• [What to work on]:
Rewrite everything in the data from the line containing "Expand the conversation" down to the line containing "click(x=243, y=591)", both included, as a numbered list with blank lines dropped. Leave the pictures out of your answer.

***** Task data *****

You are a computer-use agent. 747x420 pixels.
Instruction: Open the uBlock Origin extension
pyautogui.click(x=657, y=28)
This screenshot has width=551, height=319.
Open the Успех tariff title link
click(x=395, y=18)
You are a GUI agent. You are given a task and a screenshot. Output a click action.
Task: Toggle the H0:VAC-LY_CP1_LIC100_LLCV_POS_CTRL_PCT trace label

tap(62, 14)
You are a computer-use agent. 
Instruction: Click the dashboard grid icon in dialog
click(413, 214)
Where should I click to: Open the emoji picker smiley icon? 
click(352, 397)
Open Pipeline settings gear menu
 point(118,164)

*****
***** Task data *****

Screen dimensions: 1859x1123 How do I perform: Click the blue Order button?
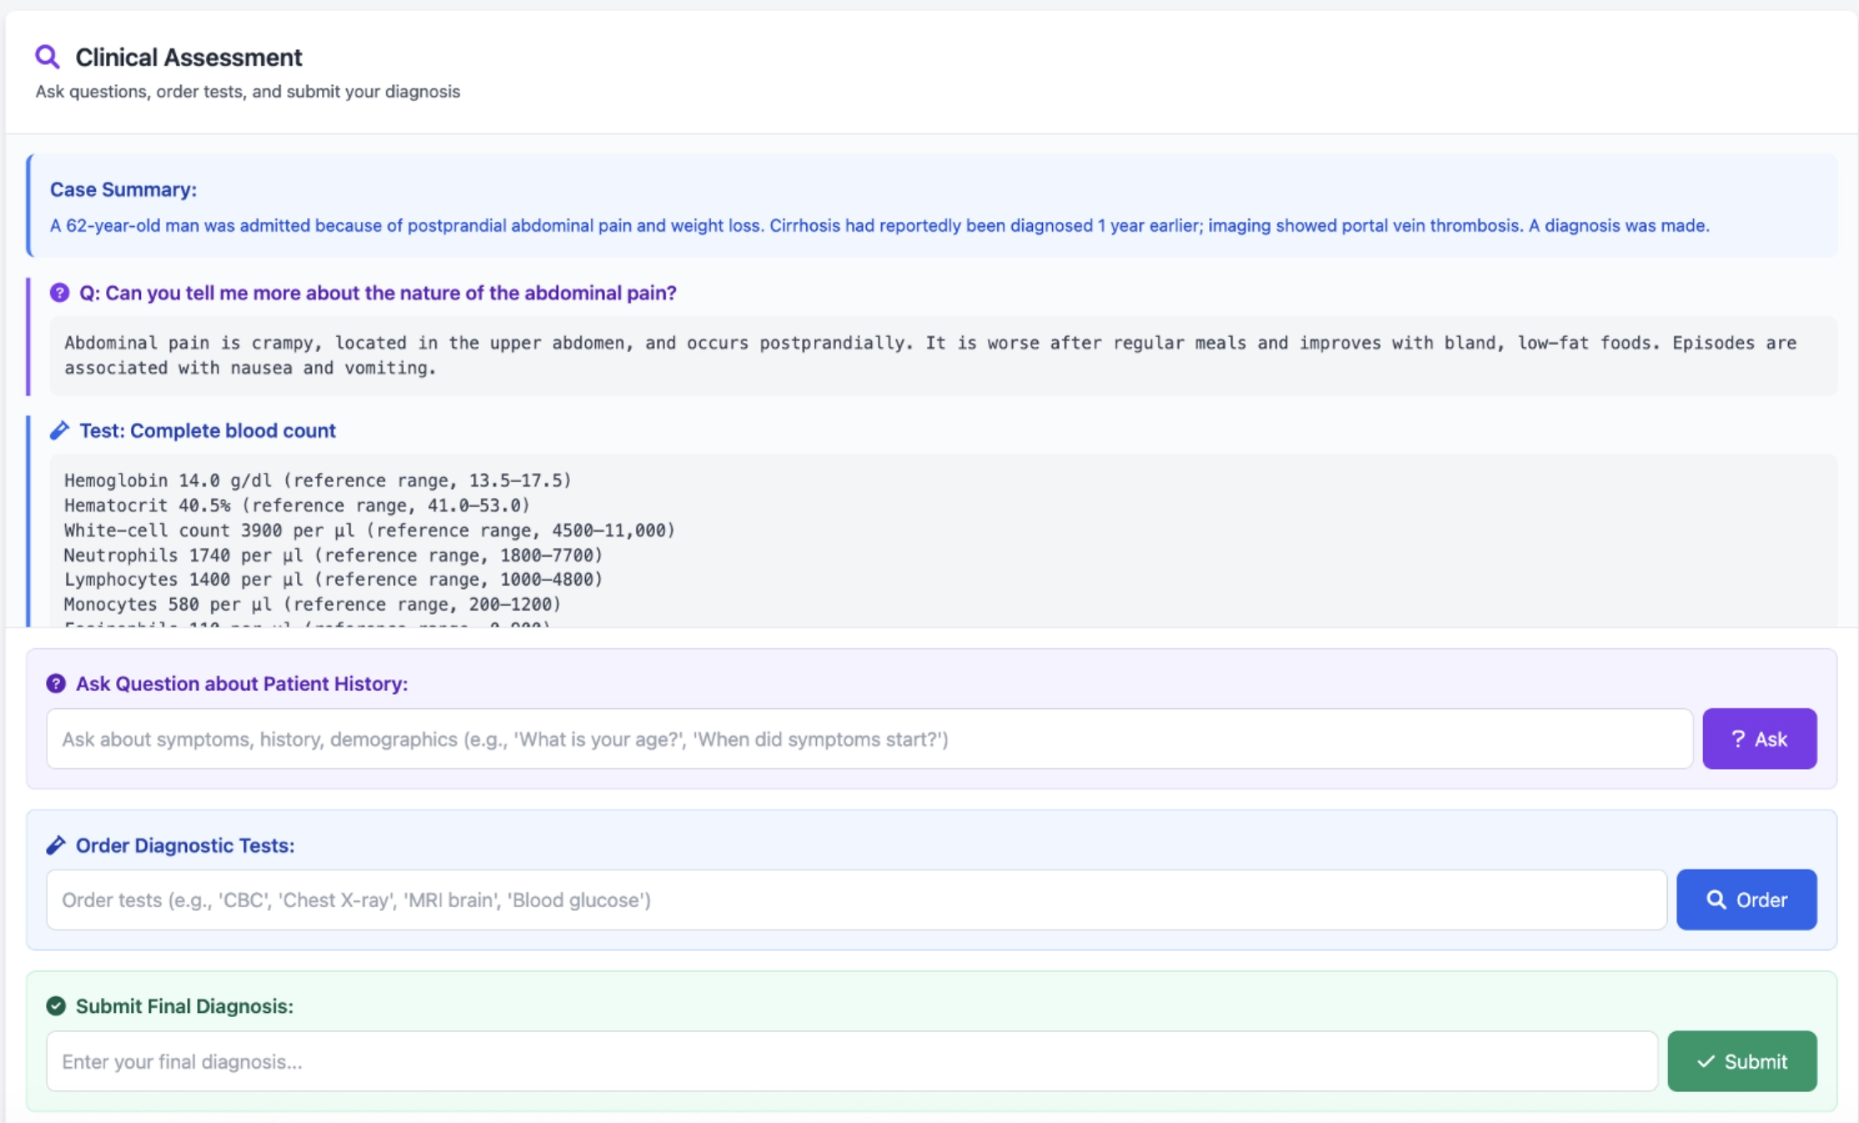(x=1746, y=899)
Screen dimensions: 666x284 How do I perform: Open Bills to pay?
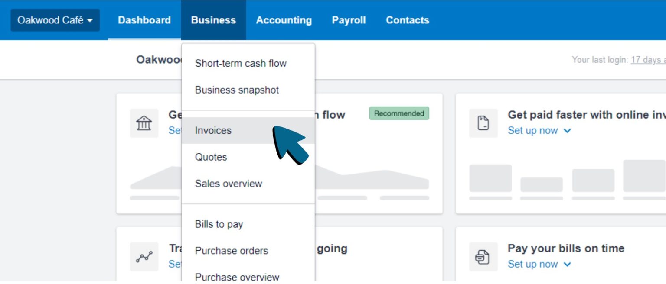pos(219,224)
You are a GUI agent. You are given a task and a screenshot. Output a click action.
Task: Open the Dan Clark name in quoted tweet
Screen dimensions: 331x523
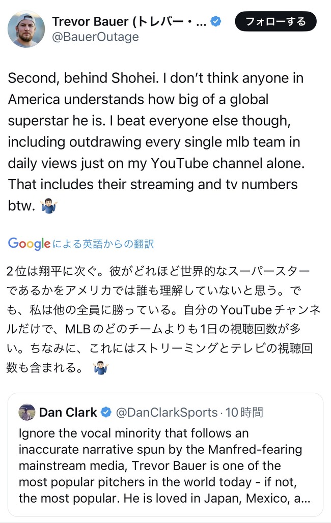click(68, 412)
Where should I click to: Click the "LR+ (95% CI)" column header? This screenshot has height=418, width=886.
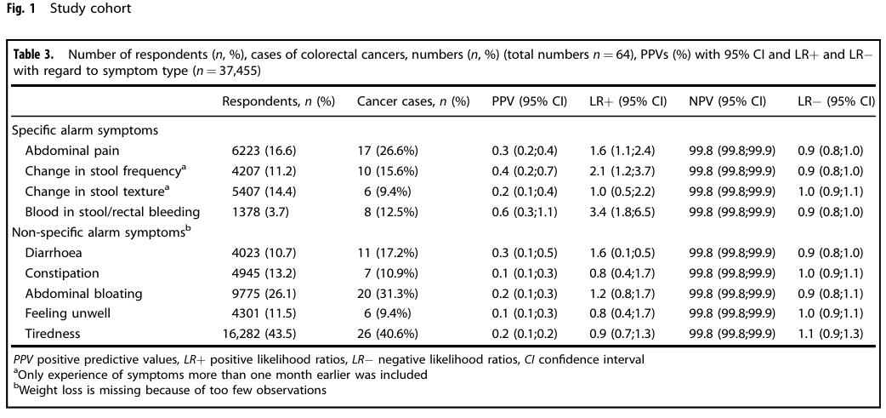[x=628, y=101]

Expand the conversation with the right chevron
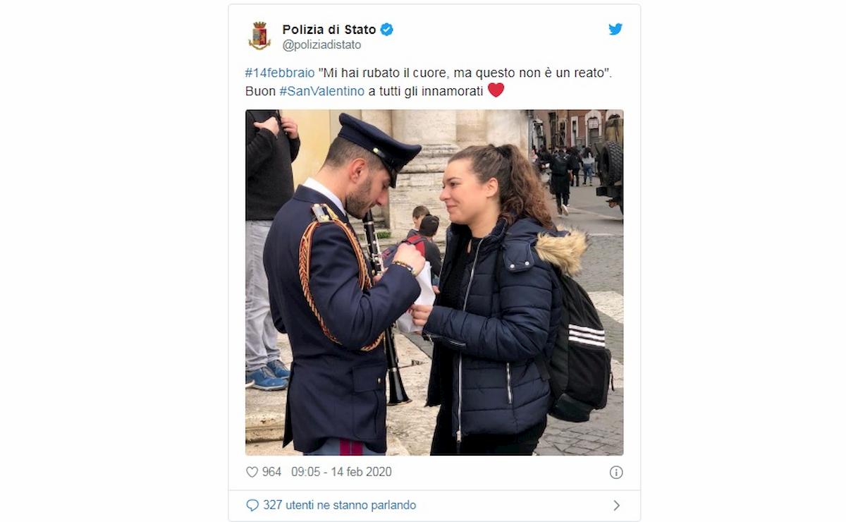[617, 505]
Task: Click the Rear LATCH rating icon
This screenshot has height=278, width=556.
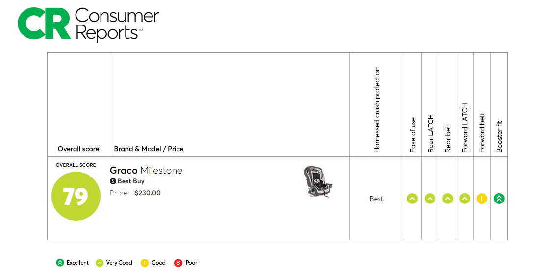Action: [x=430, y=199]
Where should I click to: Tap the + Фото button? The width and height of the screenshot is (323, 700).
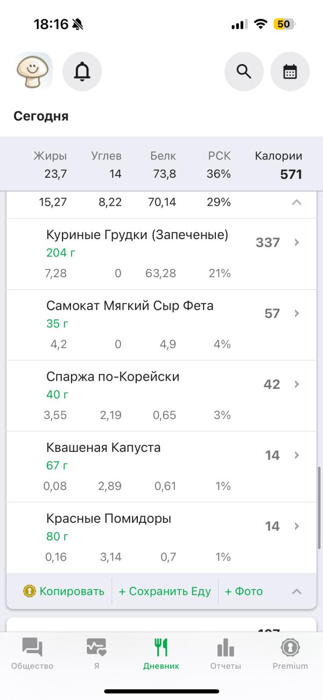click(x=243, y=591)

*****

• [Finished exercise]:
1. Expand the conversation with the right chevron
2. [617, 505]
3. Task: Click the Rear LATCH rating icon
4. This screenshot has height=278, width=556.
5. Action: [x=430, y=199]
6. Where should I click to: Tap the + Фото button? The width and height of the screenshot is (323, 700).
7. click(x=243, y=591)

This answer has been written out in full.